Zad a écrit:
pareil, yum aussi, j'espère juste que ce sera pas non plus seulement violent et provoc... la complaisance serait le piège...
merde, l'article de Séguret laisse penser que le film tombe dans ce piège :
Quinzaine des réalisateurs. Sur fond de pègre porno, un film hybride du dessinateur danois Anders Morgenthaler à la morale plus que douteuse.
Vicieuse «Princess»
par Olivier SEGURET
QUOTIDIEN : vendredi 19 mai 2006
Princess d'Anders Morgenthaler (Danemark), avec Thure Lindhardt et Stine Fischer Christensen. 1 h 20.
Voilà un joli cas, intéressant et bien tordu, d'ambiguïté arty contemporaine. Princess, film d'animation hybridé à 20 % par de vraies scènes jouées, est un objet plastique fascinant, parfois terriblement audacieux, dont le récit, pour le moins, désarçonne. Avec ses codes graphiques empruntés au manga, sa ligne lisse, son chromatisme mat, ce premier long métrage du jeune dessinateur danois Anders Morgenthaler démontre un soin, une qualité de facture profilés pour séduire, d'autant plus efficaces que le style, les personnages et les ambiances réverbèrent avec ruse les échos poudreux d'une certaine culture teenage, urbaine, téléphage, ludique, tribale, nippophile, etc. Cependant, quelque chose dans Princess trouble rapidement l'adhésion : son obscur discours, son dangereux manque d'intégrité.
Pied-de-biche. Et pourtant, c'est bien de morale que voudrait nous entretenir Princess, dont l'histoire raconte la vengeance d'une fillette et de son oncle, prêtre, contre la pègre du porno et son caïd, Charlie, responsable de la mort de Christina, leur mère et soeur, star du X overdosée après sa surexploitation commerciale. Dans cette part du film, aussi incontestable que n'importe quelle trame de film noir, Morgenthaler donne son meilleur. Ce n'est pas tous les jours, en effet, que l'on voit sur un grand écran cannois une gamine de 5 ans sauter à la braguette de son oncle choqué ou la même, plus tard, défoncer au pied-de-biche les couilles puis le crâne d'un massif truand.

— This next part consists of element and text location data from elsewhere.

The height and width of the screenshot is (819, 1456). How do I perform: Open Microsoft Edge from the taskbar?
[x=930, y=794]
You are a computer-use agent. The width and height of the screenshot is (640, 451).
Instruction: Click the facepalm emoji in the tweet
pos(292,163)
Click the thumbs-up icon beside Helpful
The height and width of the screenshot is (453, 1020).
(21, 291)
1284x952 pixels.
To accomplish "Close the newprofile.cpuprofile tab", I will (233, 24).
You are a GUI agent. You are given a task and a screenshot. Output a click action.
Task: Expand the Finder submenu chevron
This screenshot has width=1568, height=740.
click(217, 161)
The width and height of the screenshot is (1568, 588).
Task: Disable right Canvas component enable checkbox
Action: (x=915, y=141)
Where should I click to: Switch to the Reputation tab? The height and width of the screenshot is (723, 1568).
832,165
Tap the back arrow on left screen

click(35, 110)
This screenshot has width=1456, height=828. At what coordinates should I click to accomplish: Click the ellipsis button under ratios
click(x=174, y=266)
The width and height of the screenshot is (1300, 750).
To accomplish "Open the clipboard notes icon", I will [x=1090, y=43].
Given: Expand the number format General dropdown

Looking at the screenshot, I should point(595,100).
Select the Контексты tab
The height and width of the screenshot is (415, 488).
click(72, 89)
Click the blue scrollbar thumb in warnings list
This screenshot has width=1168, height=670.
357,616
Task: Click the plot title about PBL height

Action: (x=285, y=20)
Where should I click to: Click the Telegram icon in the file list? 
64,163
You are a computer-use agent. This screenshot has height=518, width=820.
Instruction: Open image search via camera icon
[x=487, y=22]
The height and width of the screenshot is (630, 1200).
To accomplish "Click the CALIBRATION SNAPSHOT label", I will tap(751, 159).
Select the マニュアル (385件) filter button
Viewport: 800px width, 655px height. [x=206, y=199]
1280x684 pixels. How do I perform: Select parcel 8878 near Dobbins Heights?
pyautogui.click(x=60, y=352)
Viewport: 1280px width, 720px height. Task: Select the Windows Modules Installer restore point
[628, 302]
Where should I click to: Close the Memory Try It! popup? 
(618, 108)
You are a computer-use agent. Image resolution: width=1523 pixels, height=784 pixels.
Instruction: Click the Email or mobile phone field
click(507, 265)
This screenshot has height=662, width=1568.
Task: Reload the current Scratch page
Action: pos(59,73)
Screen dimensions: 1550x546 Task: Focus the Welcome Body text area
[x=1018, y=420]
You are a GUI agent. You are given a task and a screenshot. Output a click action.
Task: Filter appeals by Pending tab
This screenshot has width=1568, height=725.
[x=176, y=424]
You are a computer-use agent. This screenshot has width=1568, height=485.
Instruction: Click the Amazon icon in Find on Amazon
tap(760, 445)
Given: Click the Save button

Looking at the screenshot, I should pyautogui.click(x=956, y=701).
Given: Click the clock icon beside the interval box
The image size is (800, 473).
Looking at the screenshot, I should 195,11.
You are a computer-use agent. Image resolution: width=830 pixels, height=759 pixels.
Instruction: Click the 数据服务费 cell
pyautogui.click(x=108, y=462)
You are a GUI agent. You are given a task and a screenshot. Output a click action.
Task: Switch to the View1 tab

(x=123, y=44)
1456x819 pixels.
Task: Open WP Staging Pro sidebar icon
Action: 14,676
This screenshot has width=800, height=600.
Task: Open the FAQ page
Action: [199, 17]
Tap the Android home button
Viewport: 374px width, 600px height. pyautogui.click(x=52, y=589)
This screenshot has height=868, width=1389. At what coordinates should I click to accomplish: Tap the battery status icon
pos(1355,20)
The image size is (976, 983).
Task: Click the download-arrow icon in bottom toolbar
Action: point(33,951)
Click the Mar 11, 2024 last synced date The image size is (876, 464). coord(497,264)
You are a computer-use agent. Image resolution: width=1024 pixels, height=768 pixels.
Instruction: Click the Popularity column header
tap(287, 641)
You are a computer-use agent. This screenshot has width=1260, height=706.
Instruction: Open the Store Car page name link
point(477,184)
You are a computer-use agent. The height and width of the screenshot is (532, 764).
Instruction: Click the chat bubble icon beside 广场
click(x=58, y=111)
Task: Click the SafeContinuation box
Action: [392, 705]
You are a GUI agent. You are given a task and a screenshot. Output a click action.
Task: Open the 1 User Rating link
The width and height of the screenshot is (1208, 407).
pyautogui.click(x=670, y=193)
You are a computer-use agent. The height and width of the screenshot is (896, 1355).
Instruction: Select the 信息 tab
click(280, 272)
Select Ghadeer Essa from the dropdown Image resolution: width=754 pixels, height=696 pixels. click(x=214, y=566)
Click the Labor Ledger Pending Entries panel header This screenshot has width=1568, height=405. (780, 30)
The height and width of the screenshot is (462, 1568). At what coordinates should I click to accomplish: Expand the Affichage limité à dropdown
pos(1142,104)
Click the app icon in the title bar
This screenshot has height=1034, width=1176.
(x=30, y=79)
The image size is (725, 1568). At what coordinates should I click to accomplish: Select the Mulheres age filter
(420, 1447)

Mais le verso du film, sa part douteuse, s'installe dans le même mouvement : au fil des révélations, scénarisées a minima, les scènes répètent un même principe inquiétant d'assomption dans la vengeance. L'alliance de l'oncle et de la petite nièce contre le monde opaque du commerce porno ne carbure qu'à la violence extrême sans que jamais le réalisateur ne semble s'interroger sur ce glissement, voire cette équivalence. Bien au contraire, trop sûr peut-être de sa séduction immersive, le film joue sur tous les tableaux, y compris ceux qu'il dénonce grossièrement : profusions de godemichés plein écran, gang bang de Christina enceinte, vidéos à la limite du snuff... Du coup, on s'interroge sur la nature exacte des pulsions qui poussent Morgenthaler à s'autoriser tout ce que le manga permet et que le cinéma classique interdit, pour finalement recracher à la gueule du spectateur sa propre culpabilité (d'animal sexué, de citoyen, de cinéaste, de dessinateur danois...).
Apologie. Au début de Princess, le prêtre promet à sa nièce : «Si c'est ça la réalité, alors je le jure, je ferai tout pour t'en protéger.» Une heure plus tard, il se résoudra à voir la fillette sacrifiée par la bombe qu'il a lui-même amorcée. Manière radicalement efficace, en effet, de protéger l'enfant des turpitudes terrestres : l'envoyer au ciel dans la même gerbe explosive que ses bourreaux... On se croyait parti pour un chant moderne, fût-il funèbre, à la complexité érotique, du monde et du cinéma, on se retrouve avec une apologie de la loi du talion, de l'autojustice et du nécessaire sacrifice de l'agneau. Sans doute sommes-nous tous plus ou moins corrompus, dépravés, pervers. Mais le plus vicieux d'entre tous, c'était lui : le film.